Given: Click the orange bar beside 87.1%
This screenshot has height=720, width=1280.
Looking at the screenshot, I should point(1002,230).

---

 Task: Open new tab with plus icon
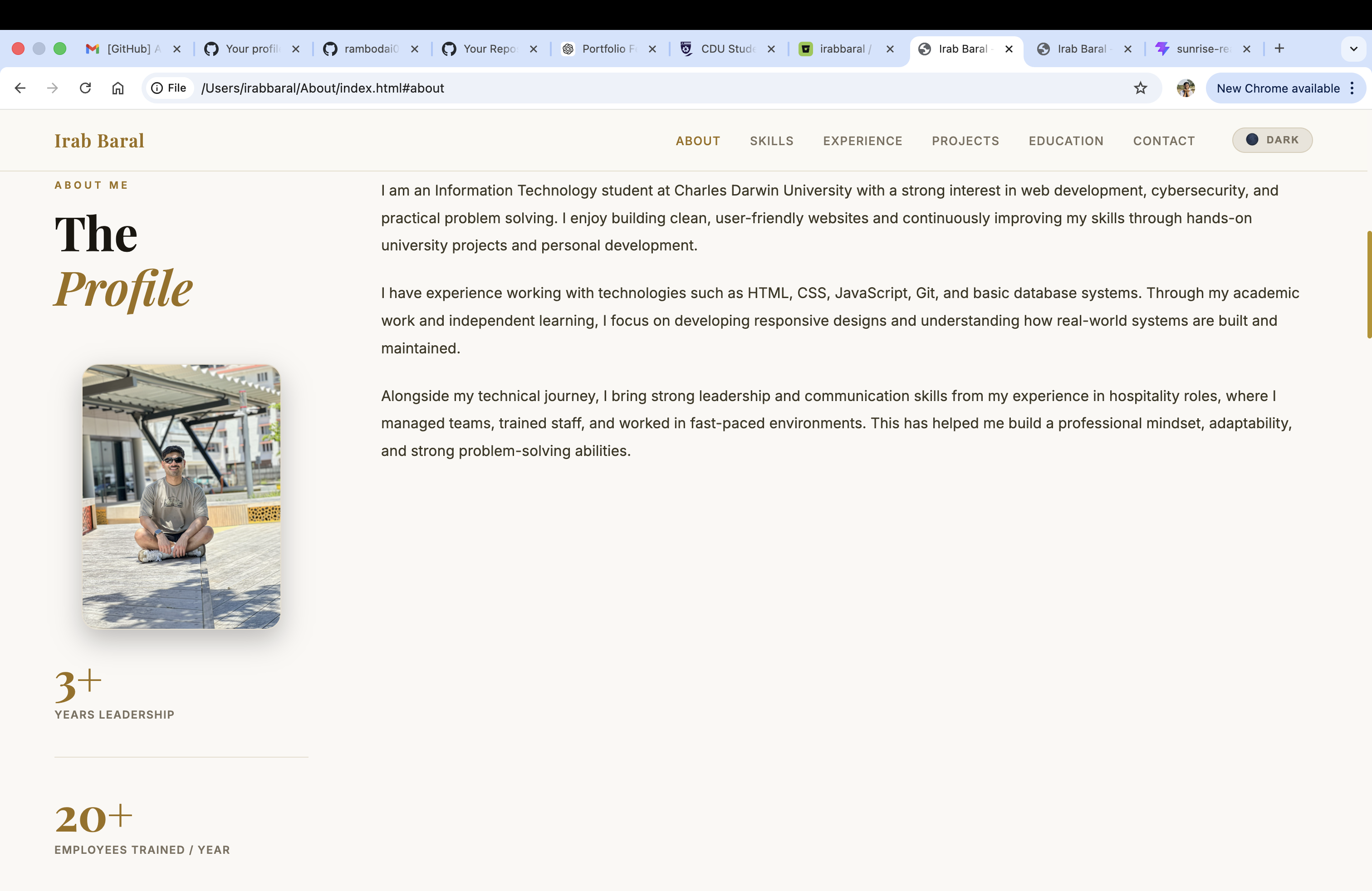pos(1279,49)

...

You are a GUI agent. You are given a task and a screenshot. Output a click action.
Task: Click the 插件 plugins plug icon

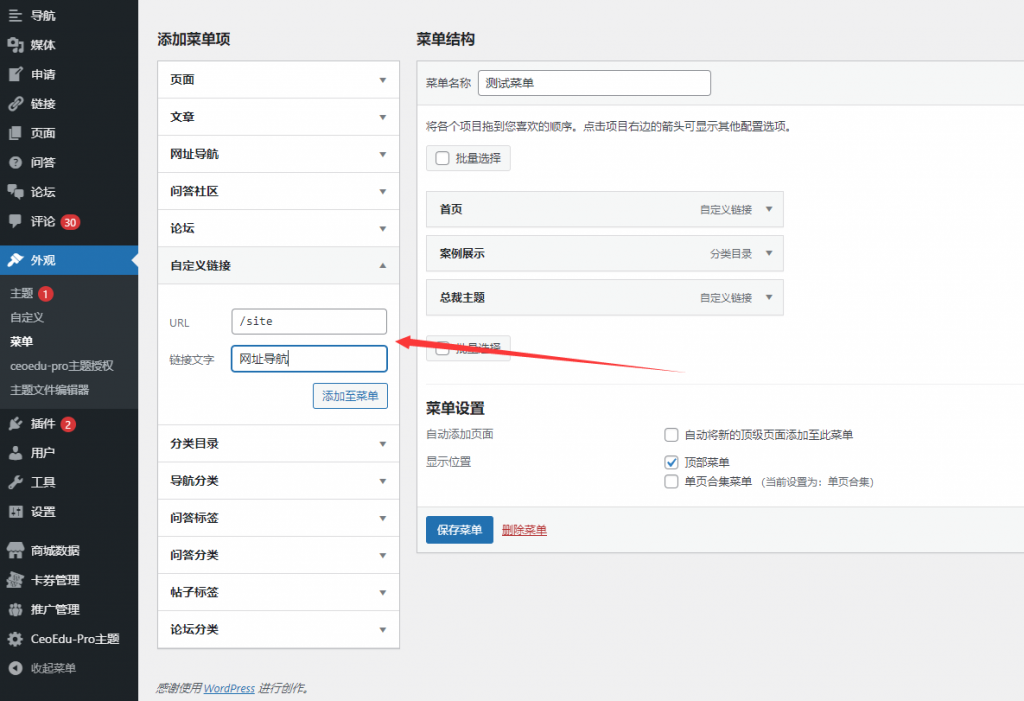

Work to do —
Reproduce the data above without any change. Begin with the line containing "Given: Click the orange bar beside 87.1%" and end with the line containing "Looking at the", including both of those lines.

Completed task —
Given: Click the orange bar beside 87.1%
This screenshot has height=720, width=1280.
Looking at the screenshot, I should point(1002,230).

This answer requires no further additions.